• [Exercise description] Please transcribe exactly the line that holds "You are a computer-use" and all lines that follow it to the end of the records below, omitting any pictures.

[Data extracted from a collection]
- Opening Delimiter -
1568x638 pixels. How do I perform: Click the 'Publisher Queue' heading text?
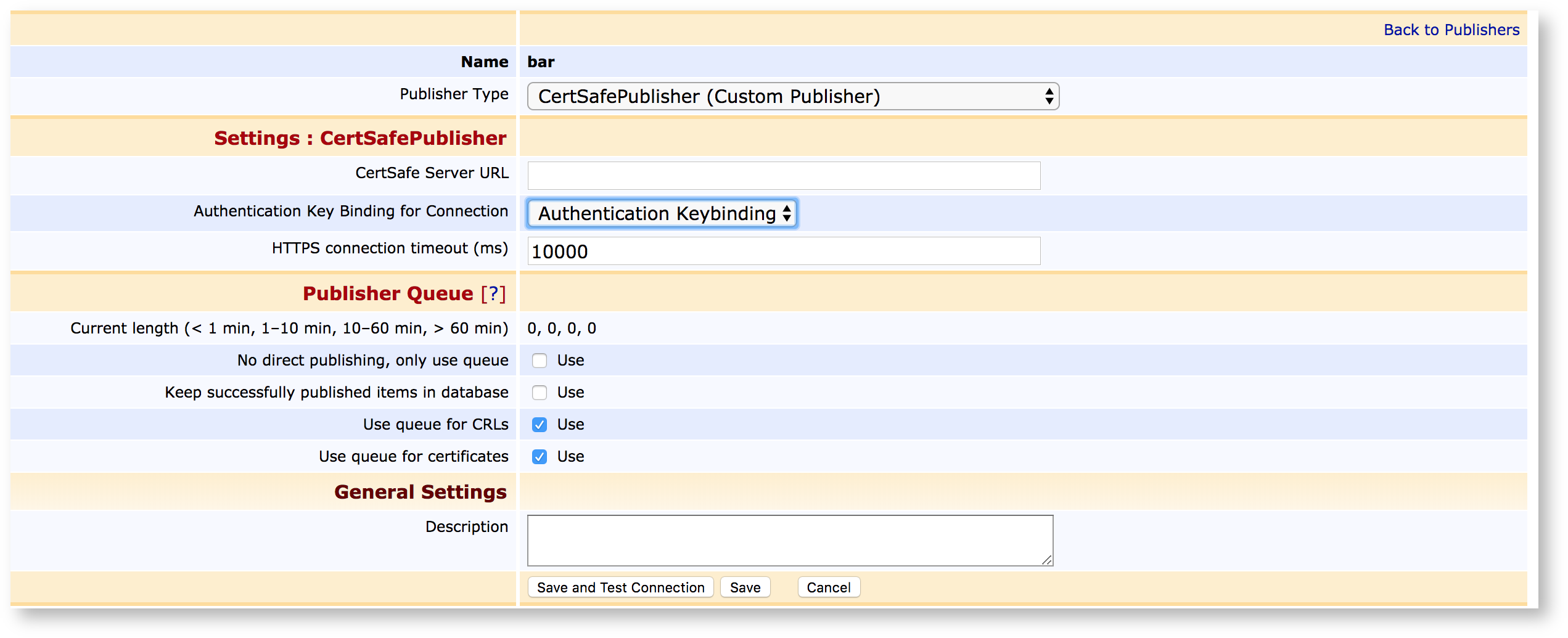click(x=388, y=294)
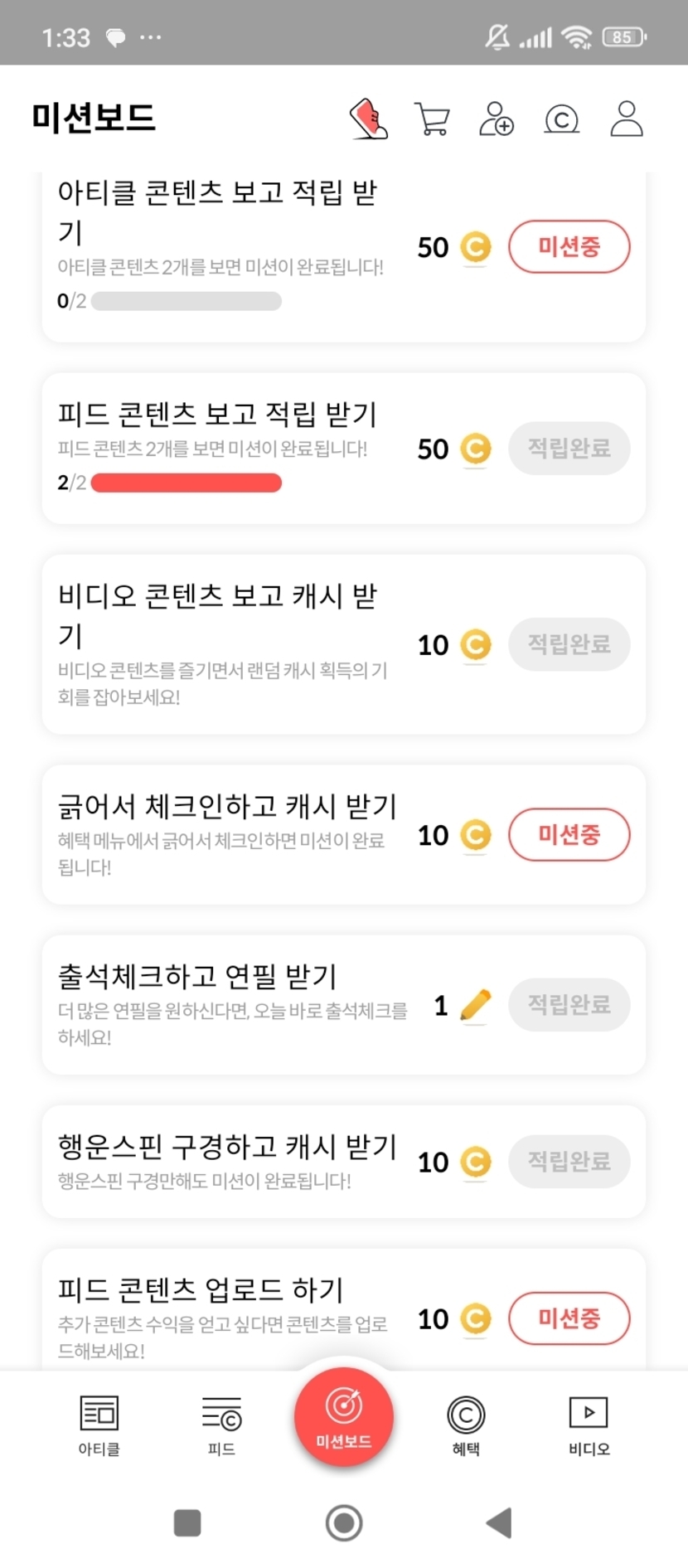Screen dimensions: 688x1568
Task: Open the red sneaker step-counter icon
Action: tap(369, 119)
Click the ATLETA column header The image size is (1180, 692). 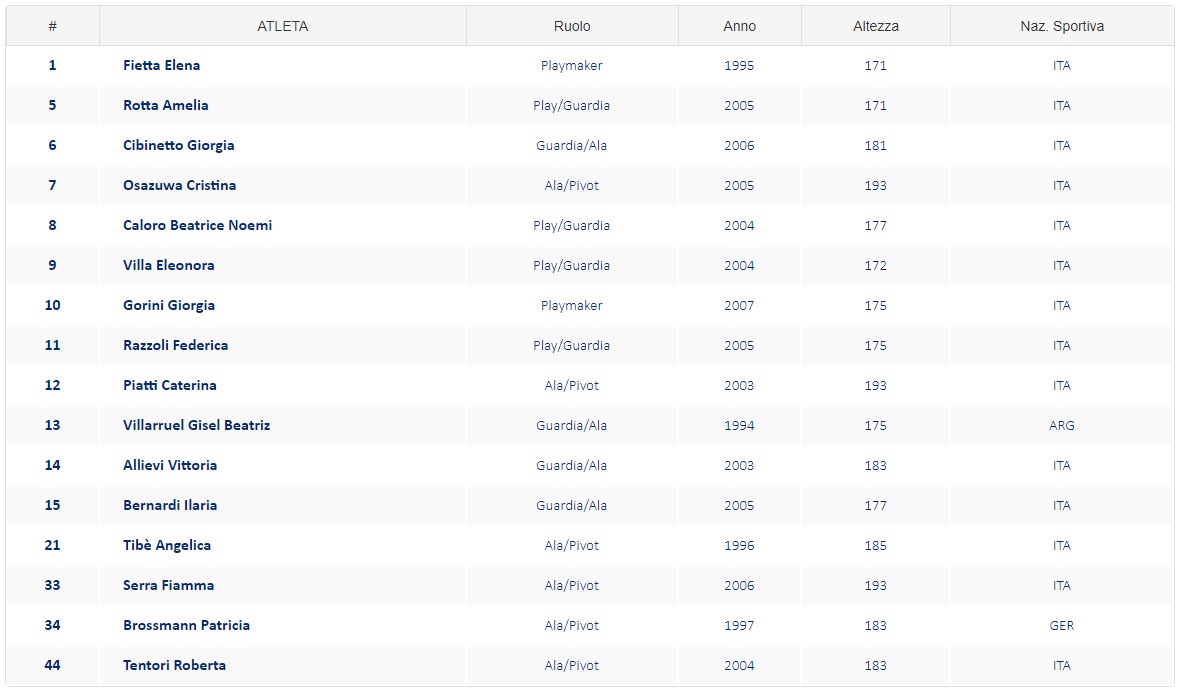(x=283, y=27)
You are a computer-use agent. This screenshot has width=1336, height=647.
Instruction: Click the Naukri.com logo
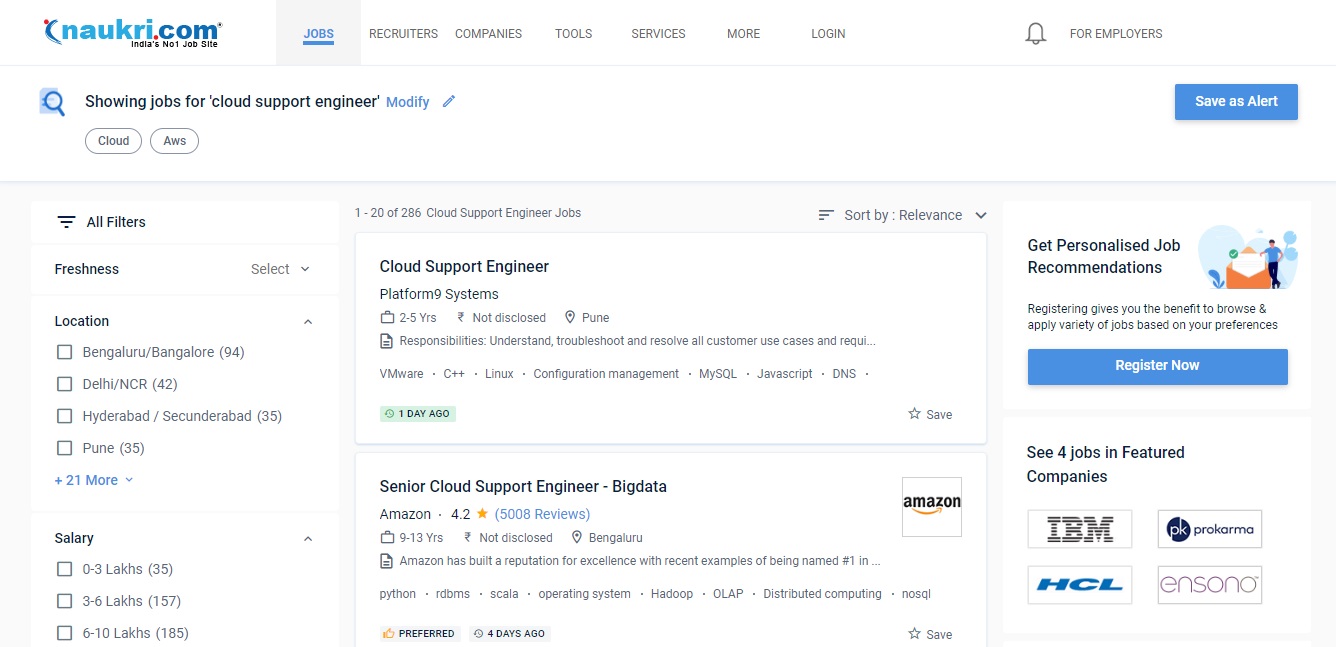pyautogui.click(x=133, y=32)
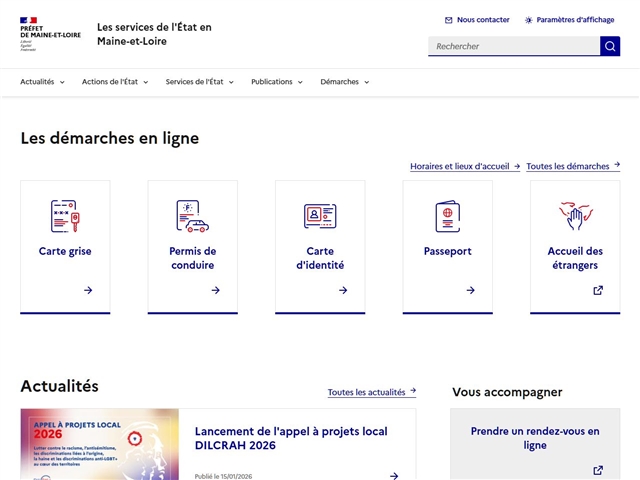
- Closing Delimiter -
• [Completed task]
You are a computer-use agent. This screenshot has width=1336, height=647.
Instruction: Click the Naukri.com logo
pyautogui.click(x=133, y=32)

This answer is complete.